Auto maker BMW Group is to open a plant in Brazil in 2014, which will create more than 1,000 direct jobs and provide a major boost to supply chain employers.
As reported previously by Recruiter, the general rule in the UK at least is that every job within an OEM [original equipment manufacturer] creates 7.5 jobs in the supply chain.
The plans are still subject to approval by the Brazilian government, with BMW announcing its bid to make the $200m (£125m) investment to president Dilma Rousseff earlier this week.
BMW’s planned investment is made under recently-adopted ‘Inovar Auto’ (‘Self innovate’) legislation, which provides a new framework for investors.
Ian Robertson, BMW board member responsible for sales and marketing, says: “Brazil is a market with tremendous potential for the future for the BMW Group. For that reason, we are strengthening our long-term commitment to this country.

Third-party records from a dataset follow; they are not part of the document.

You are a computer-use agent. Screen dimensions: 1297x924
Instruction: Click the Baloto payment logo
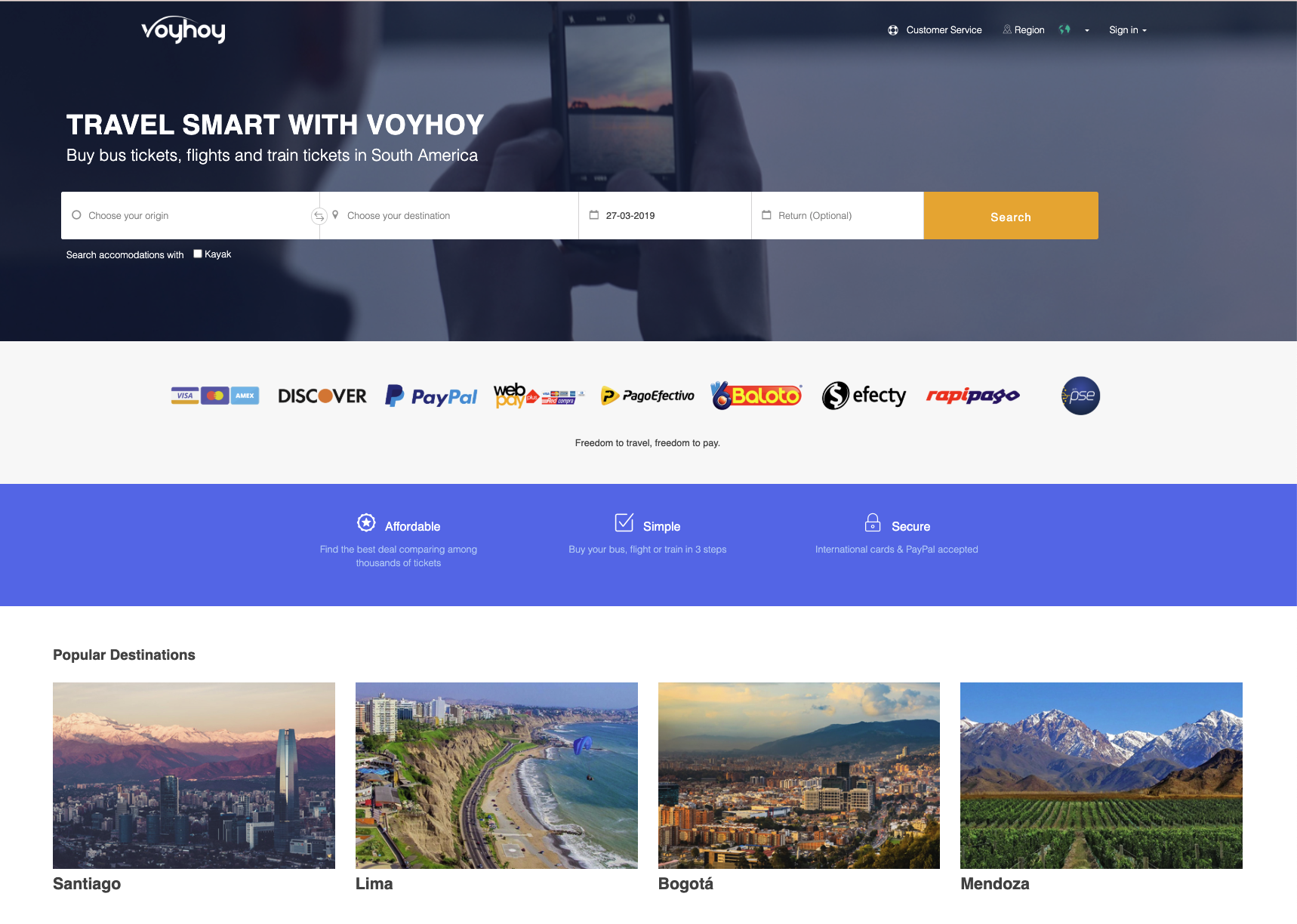point(756,396)
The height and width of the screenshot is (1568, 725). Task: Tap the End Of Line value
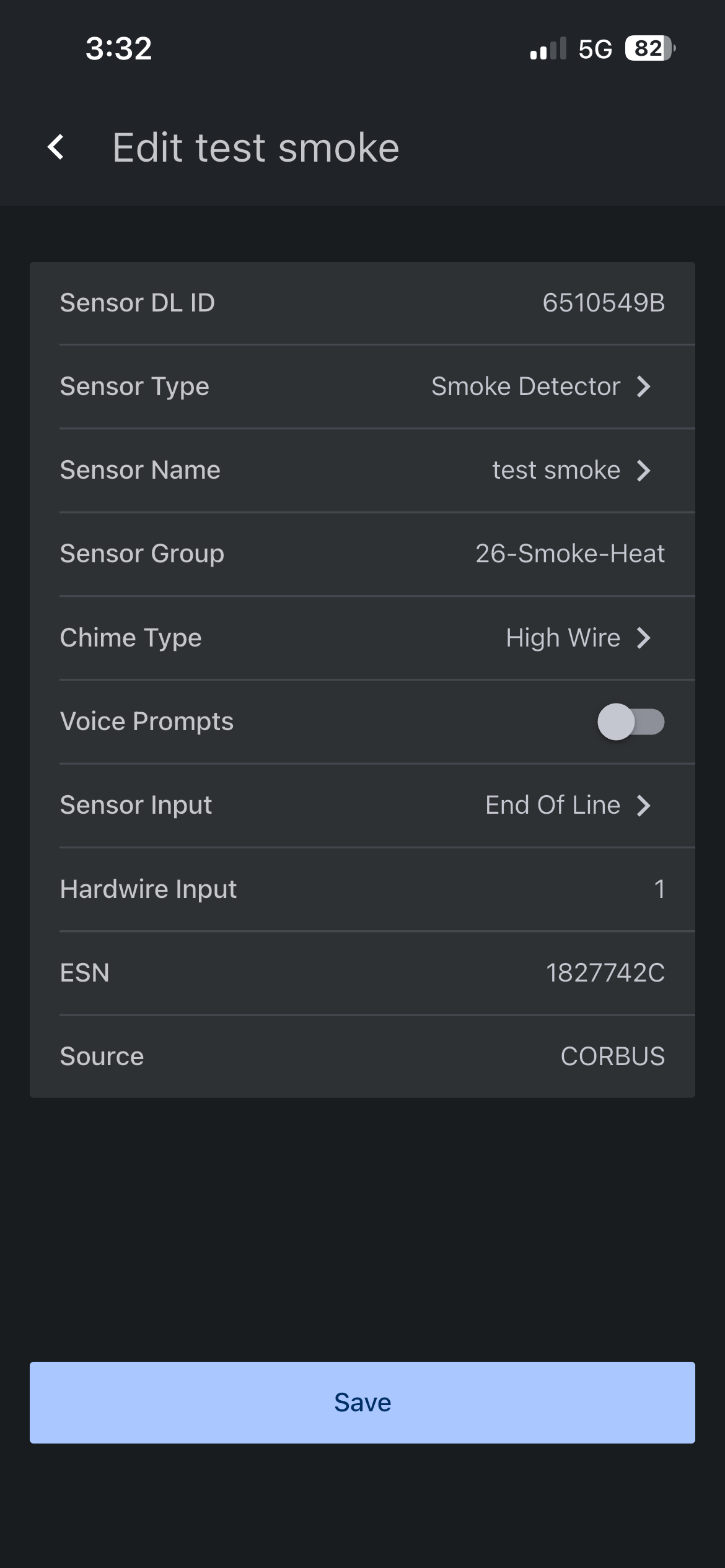click(x=552, y=805)
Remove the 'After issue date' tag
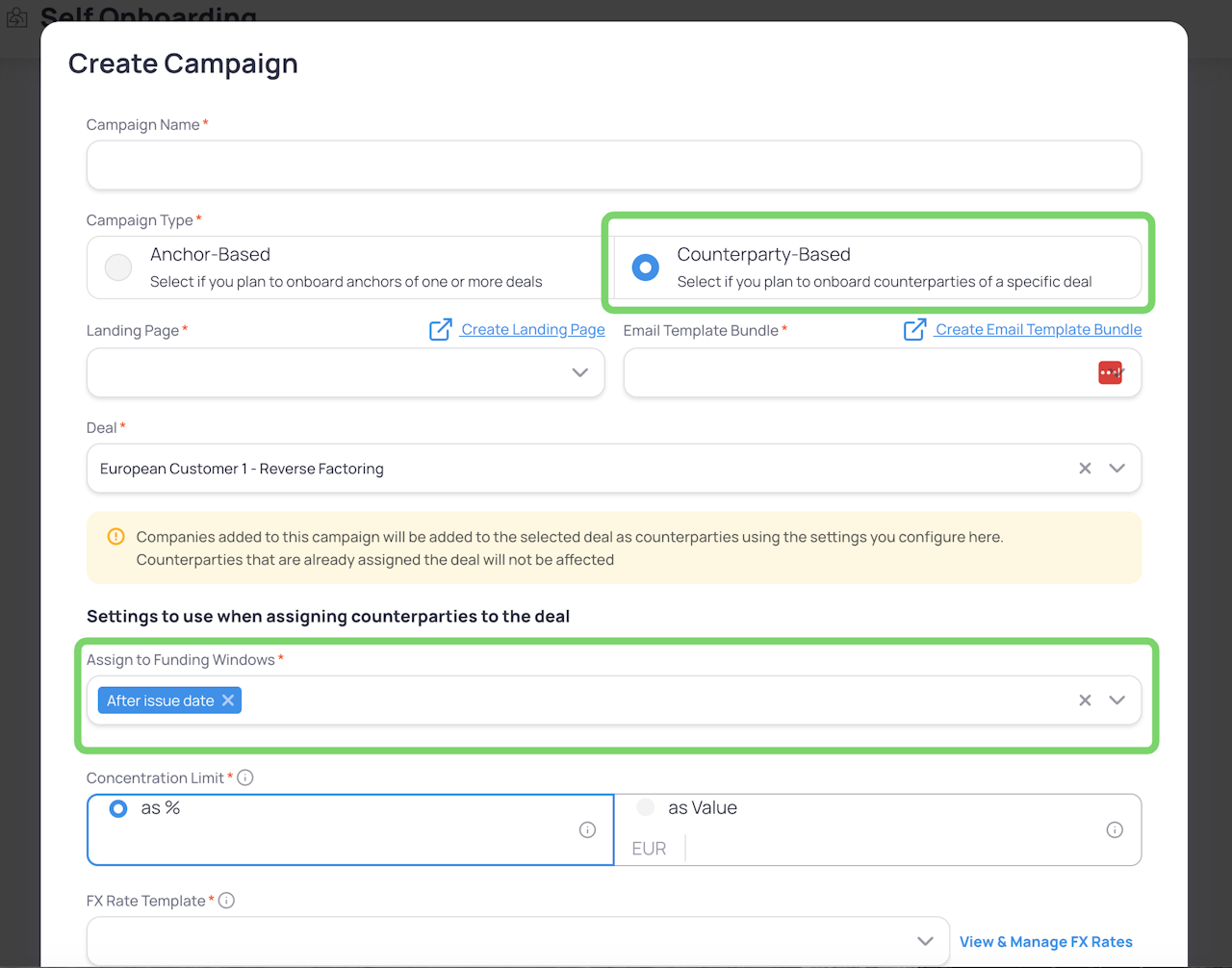 [x=228, y=701]
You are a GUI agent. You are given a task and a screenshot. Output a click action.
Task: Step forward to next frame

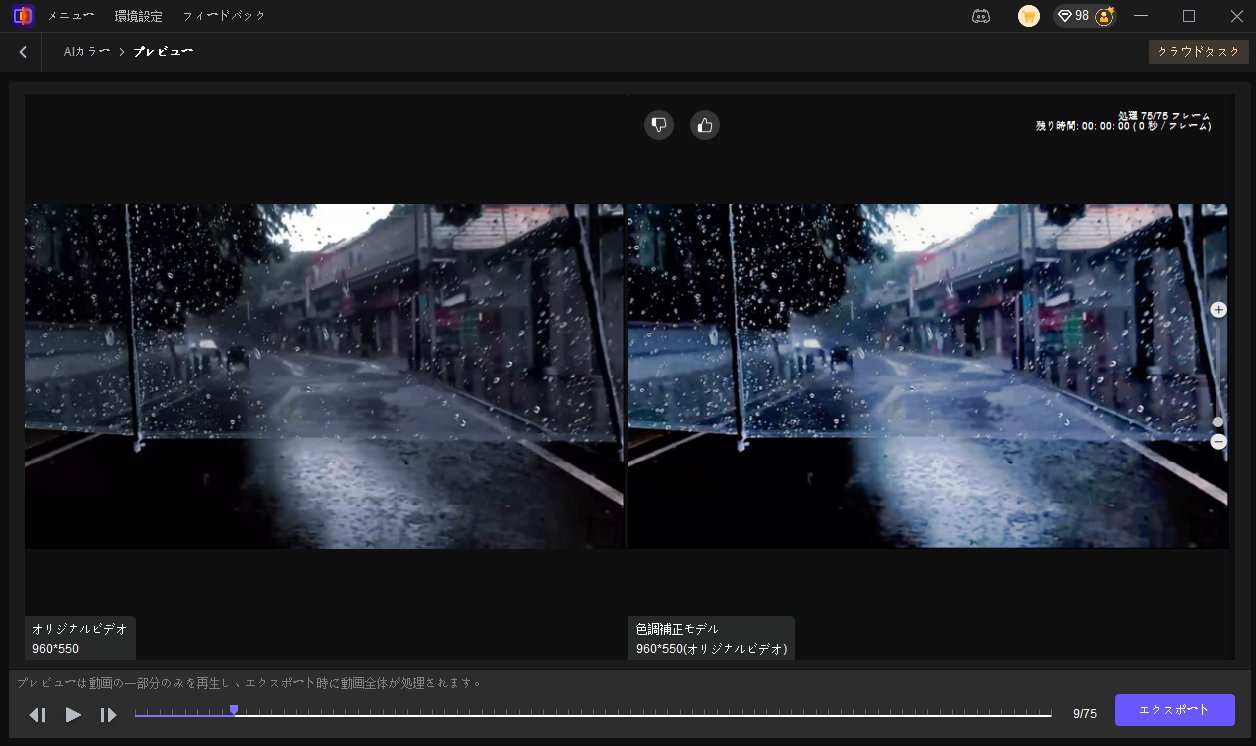(108, 714)
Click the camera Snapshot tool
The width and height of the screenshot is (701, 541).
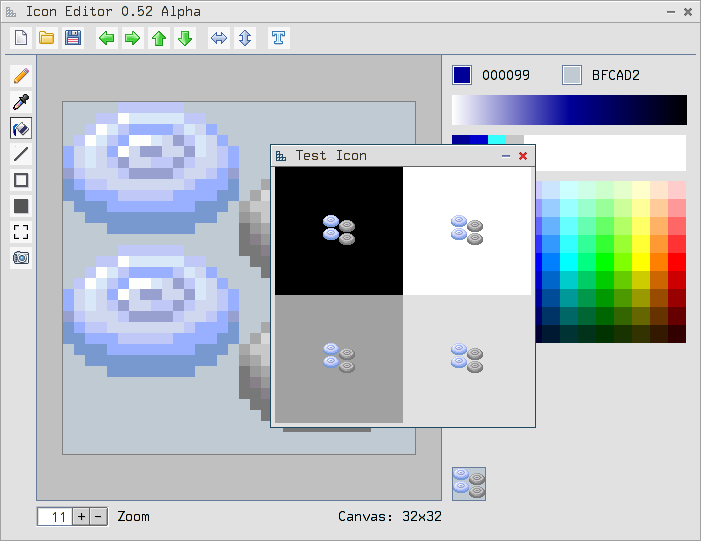coord(20,258)
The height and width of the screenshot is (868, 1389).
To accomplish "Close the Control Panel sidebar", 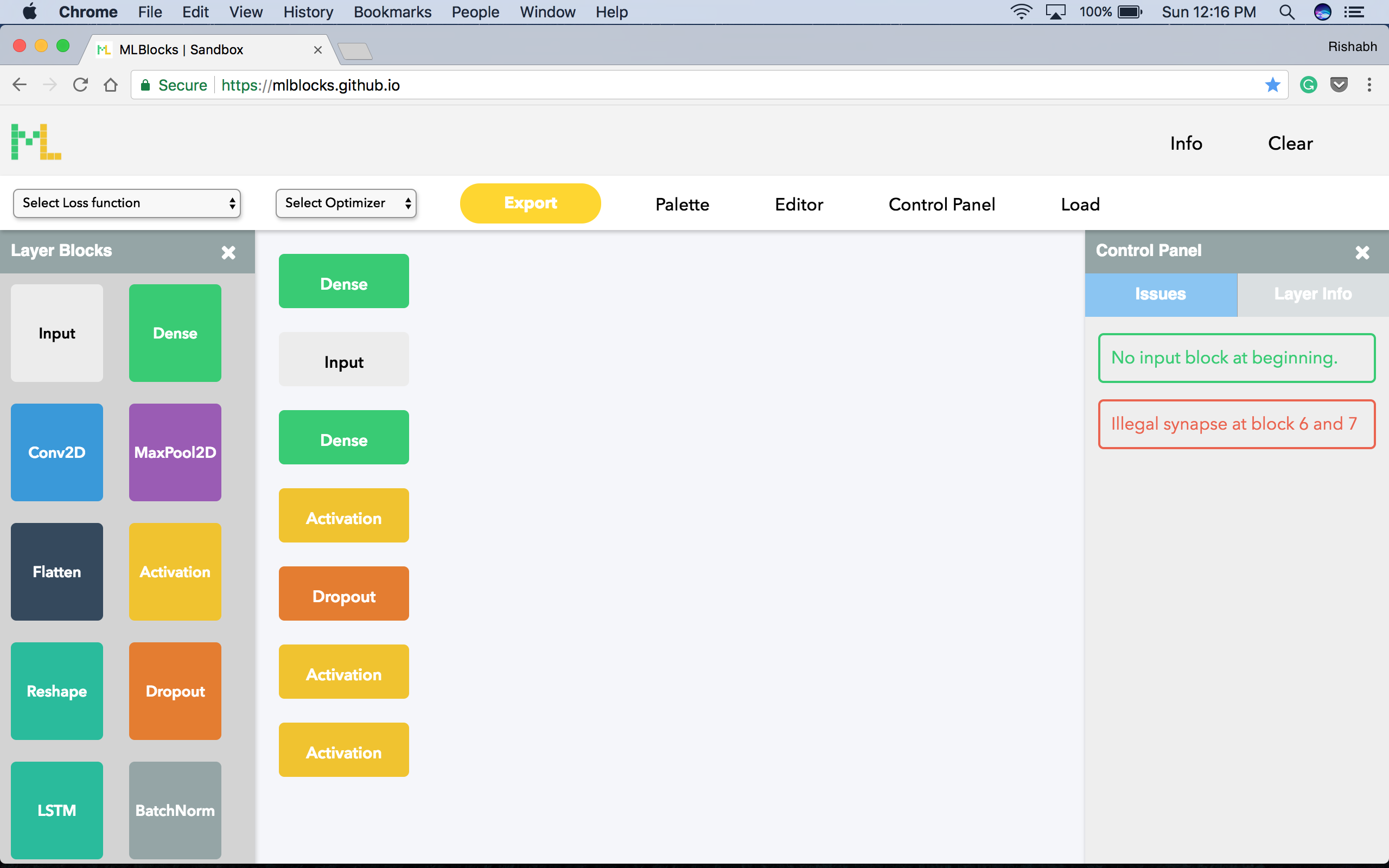I will pos(1362,253).
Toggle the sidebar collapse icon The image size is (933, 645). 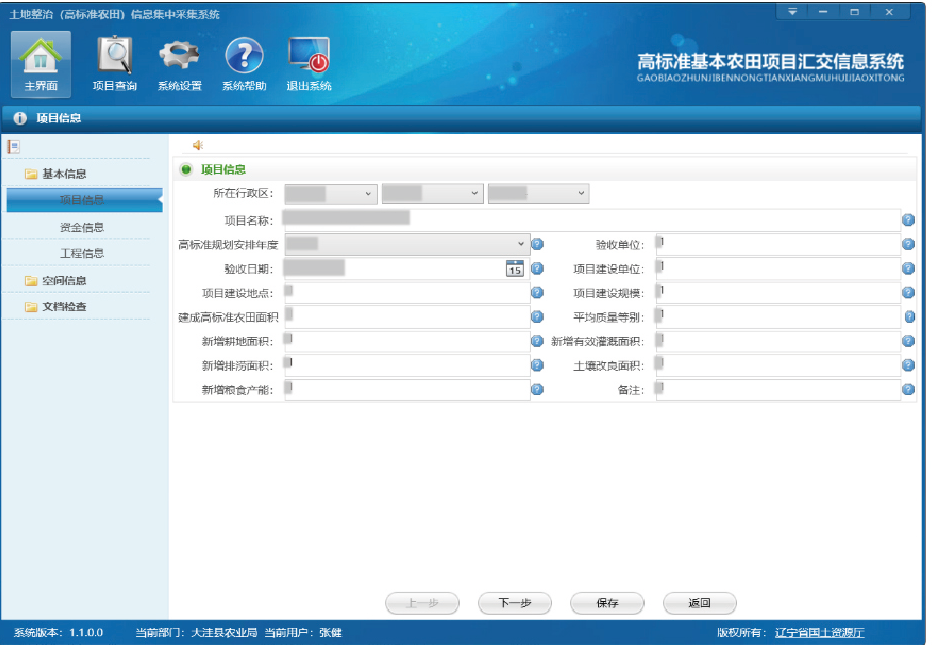coord(14,147)
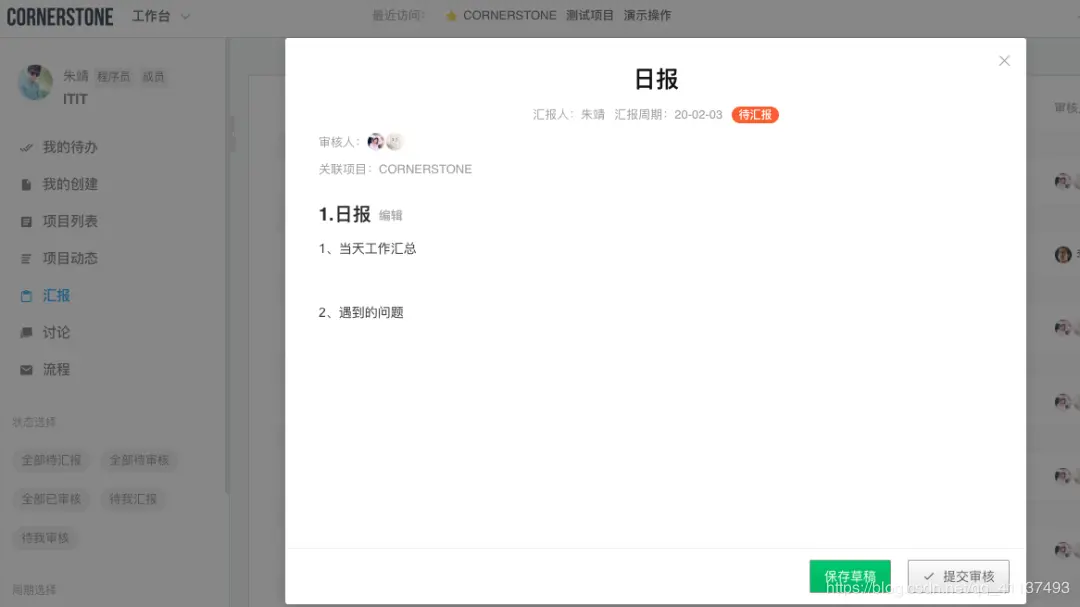Click the reviewer avatar next to 审核人
Viewport: 1080px width, 607px height.
click(377, 141)
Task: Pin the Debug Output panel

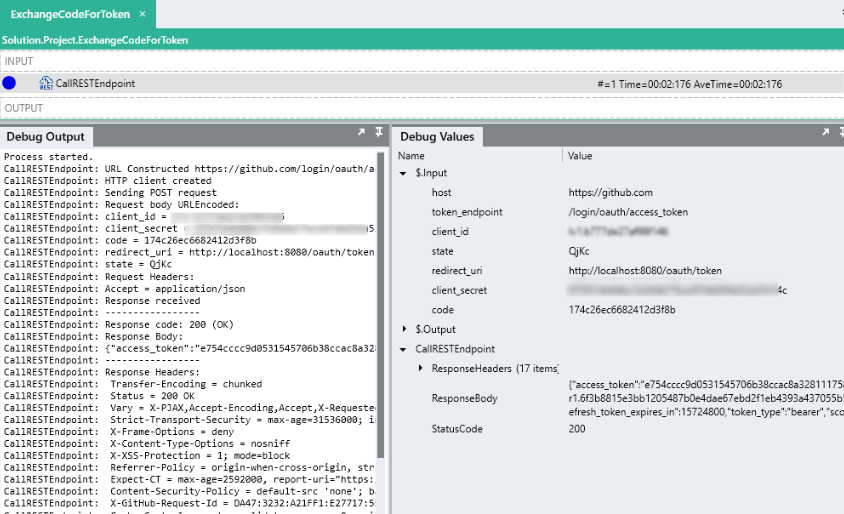Action: (x=379, y=132)
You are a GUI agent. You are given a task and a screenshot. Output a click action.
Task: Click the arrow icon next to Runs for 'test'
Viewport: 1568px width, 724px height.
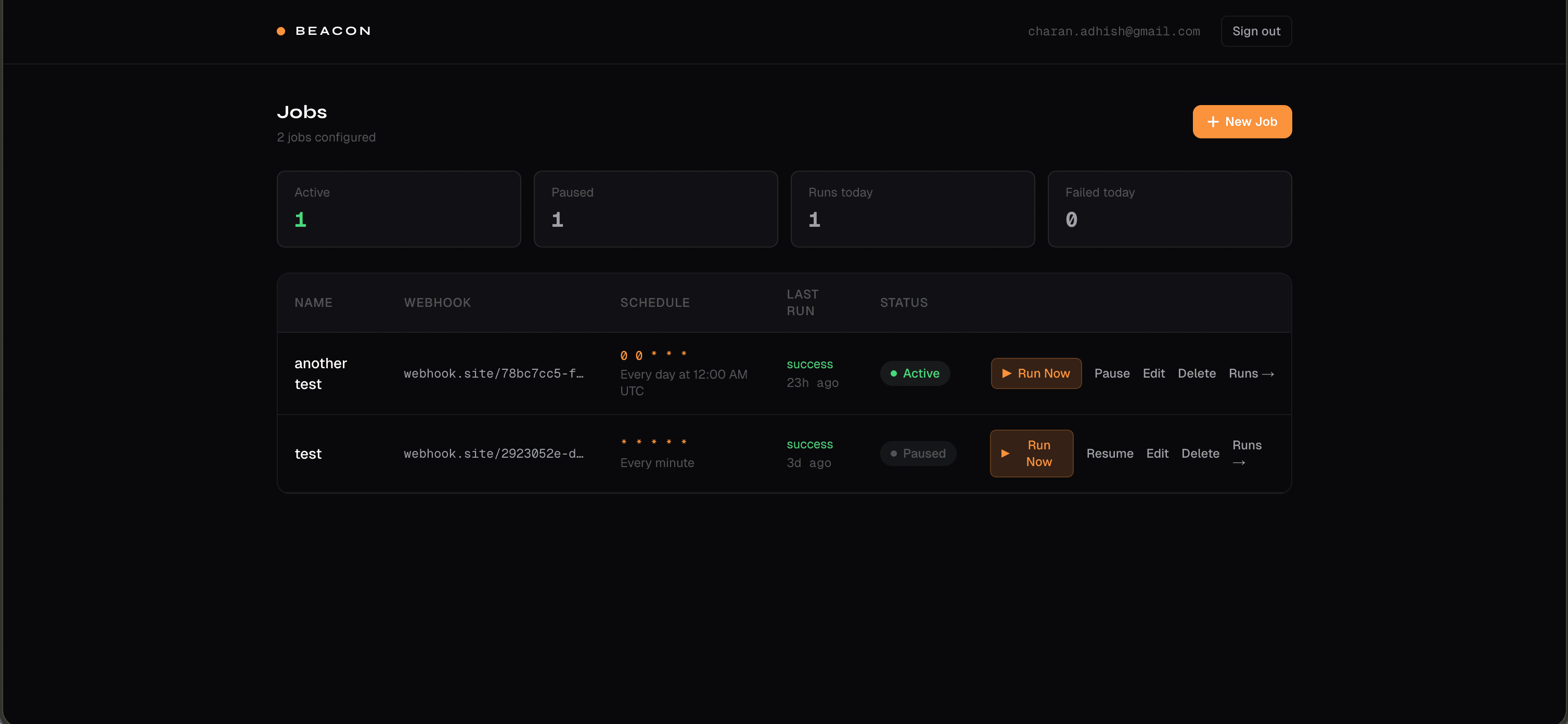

“This will create the necessary conditions for us to maintain the balance of sales between Europe, Asia and the Americas – and, therefore, for the long-term success of our company. With this move, the BMW Group is applying its strategic principle of ‘production follows the market’, which has already proved successful in markets such as the US, China and India.”
Brazil is one of 14 countries worldwide where BMW produces vehicles, having manufactured motorcycles there since 2010, in addition to a local sales company since 1995.